C. Kwan, D. Bédard, I. Frouni, A. Hamadjida, P. Huot (Montreal, Canada)

Meeting: MDS Virtual Congress 2021

Abstract Number: 784

Keywords: Dyskinesias, Levodopa(L-dopa), Parkinsonism

Category: Parkinson's Disease: Molecular Mechanisms of Disease

Objective: To determine the distribution of serotonin type 3 (5-HT3) receptors in brain areas implicated in L-3,4-dihydroxyphenylalanine (L-DOPA) induced dyskinesia in the 6-hydroxydopamine (6-OHDA)-lesioned rat model of Parkinson’s disease.

Background: L-DOPA induced dyskinesia is a debilitating treatment-related complication that is estimated to affect nearly all patients with Parkinson’s disease. Recent behavioural studies have found that blockade of the 5-HT3 receptor with the selective antagonists ondansetron and granisetron alleviated dyskinesia in the 6-OHDA rat. Moreover, ondansetron exhibited anti-dyskinetic efficacy in the parkinsonian marmoset. Although these results suggest that 5-HT3 receptor blockade is an effective approach to alleviate dyskinesia, the mechanism of action underlying these therapeutic effects is unclear.

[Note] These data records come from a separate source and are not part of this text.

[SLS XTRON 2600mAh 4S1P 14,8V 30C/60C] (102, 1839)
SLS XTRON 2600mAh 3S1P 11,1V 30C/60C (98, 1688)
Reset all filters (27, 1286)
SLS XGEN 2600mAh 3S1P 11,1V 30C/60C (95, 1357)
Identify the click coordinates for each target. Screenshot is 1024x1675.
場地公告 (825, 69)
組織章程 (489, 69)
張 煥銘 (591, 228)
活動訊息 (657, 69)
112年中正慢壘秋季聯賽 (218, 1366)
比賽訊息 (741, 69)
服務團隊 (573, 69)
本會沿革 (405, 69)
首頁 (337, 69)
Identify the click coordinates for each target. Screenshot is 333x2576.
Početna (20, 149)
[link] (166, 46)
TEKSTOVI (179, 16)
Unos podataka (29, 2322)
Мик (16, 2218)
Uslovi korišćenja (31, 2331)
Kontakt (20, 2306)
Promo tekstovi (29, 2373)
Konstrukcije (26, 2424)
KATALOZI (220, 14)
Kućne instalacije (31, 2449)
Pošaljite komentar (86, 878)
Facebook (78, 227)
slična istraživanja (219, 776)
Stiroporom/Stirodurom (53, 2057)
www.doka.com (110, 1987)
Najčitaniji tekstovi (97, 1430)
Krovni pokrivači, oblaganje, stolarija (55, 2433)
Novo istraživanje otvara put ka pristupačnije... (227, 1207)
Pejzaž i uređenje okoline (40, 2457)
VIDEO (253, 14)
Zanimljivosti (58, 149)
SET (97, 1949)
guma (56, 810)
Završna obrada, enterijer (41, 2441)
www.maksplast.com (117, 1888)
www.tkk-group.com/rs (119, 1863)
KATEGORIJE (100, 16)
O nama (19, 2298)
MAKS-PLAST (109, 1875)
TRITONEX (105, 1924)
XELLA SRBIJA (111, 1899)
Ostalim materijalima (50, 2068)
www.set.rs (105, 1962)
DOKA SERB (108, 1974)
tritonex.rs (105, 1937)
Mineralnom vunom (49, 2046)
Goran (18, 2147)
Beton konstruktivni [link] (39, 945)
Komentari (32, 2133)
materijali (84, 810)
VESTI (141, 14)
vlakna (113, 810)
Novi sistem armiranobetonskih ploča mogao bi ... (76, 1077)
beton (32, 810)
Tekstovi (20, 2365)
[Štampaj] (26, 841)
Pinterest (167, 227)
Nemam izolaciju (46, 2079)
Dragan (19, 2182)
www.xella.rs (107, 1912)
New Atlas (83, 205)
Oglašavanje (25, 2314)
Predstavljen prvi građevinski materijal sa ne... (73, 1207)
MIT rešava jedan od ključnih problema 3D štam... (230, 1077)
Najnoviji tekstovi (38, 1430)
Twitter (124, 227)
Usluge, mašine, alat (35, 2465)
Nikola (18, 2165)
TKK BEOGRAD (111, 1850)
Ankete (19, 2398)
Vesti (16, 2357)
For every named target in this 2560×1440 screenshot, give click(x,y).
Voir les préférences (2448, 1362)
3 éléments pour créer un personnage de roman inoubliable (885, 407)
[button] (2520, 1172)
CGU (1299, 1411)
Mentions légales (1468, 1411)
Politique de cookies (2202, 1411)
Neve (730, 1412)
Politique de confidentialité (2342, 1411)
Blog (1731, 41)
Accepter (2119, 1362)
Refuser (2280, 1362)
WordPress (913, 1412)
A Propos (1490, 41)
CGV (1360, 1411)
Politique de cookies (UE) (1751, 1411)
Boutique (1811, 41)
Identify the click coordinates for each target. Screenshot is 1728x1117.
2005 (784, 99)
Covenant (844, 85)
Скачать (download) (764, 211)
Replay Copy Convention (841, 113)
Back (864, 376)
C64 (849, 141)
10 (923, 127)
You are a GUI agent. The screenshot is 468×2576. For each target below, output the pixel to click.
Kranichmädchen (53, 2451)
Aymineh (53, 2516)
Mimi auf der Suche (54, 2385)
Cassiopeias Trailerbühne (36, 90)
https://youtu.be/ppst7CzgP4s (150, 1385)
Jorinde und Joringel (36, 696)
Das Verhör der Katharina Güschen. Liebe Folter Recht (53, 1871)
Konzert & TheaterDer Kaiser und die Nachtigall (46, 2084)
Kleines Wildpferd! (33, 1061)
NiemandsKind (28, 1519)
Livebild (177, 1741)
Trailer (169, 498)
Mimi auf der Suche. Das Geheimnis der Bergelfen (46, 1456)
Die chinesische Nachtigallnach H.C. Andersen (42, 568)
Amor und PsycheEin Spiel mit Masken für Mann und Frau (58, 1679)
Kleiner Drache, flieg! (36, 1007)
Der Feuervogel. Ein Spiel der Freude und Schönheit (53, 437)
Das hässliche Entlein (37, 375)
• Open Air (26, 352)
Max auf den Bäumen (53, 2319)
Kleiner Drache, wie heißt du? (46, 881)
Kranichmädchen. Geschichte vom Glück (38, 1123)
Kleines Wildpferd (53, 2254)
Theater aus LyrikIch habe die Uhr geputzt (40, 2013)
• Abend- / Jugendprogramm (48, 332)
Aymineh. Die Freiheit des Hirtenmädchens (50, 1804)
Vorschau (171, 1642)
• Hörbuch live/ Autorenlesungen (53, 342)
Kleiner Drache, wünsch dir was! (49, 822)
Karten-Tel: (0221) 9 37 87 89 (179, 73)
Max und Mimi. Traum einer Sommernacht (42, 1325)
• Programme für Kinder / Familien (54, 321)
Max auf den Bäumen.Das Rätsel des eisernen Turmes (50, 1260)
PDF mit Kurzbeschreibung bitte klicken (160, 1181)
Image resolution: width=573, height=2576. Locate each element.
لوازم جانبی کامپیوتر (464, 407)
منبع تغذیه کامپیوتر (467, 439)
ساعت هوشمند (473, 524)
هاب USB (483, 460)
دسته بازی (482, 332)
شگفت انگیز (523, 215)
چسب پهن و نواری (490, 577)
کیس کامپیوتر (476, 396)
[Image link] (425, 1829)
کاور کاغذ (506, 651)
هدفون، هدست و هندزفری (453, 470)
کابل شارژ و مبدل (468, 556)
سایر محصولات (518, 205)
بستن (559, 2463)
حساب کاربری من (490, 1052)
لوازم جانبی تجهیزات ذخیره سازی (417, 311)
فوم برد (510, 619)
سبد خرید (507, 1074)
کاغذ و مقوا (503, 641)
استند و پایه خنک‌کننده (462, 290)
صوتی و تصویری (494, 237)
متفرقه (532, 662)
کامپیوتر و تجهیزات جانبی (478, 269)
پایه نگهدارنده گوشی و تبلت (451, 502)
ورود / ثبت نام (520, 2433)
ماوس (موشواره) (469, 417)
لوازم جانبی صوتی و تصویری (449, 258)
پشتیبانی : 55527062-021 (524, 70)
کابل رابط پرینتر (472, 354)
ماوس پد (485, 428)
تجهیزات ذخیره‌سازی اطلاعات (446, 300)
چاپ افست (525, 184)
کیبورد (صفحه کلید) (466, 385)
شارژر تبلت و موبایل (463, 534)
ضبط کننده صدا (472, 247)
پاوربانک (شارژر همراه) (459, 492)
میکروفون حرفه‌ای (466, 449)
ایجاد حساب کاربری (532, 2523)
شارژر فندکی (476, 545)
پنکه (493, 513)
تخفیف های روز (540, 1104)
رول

Method: We measured 5-HT3 receptor levels in structures part of the motor loop of the basal ganglia by performing autoradiographic binding using the 5-HT3 antagonist [3H]-GR 65630 and granisetron as the cold ligand. Brain sections were selected from 6-OHDA rats exhibiting mild and severe dyskinesia, L-DOPA-naïve 6-OHDA rats and sham-lesioned animals. Lesion severity was confirmed by tyrosine hydroxylase immunostaining in the striatum.

Results: [3H]-GR 65630 binding of 5-HT3 receptors was significantly increased in the subthalamic nucleus of the lesioned hemisphere of mildly dyskinetic and severely dyskinetic rats compared to L-DOPA-naïve 6-OHDA-lesioned animals (3.17-fold and 3.20-fold, both P < 0.01). [3H]-GR 65630 binding of 5-HT3 receptors in the primary motor cortex and striatum was not significantly altered in L-DOPA treated, mildly dyskinetic or severely dyskinetic 6-OHDA rats compared to sham-lesioned rats (P > 0.05).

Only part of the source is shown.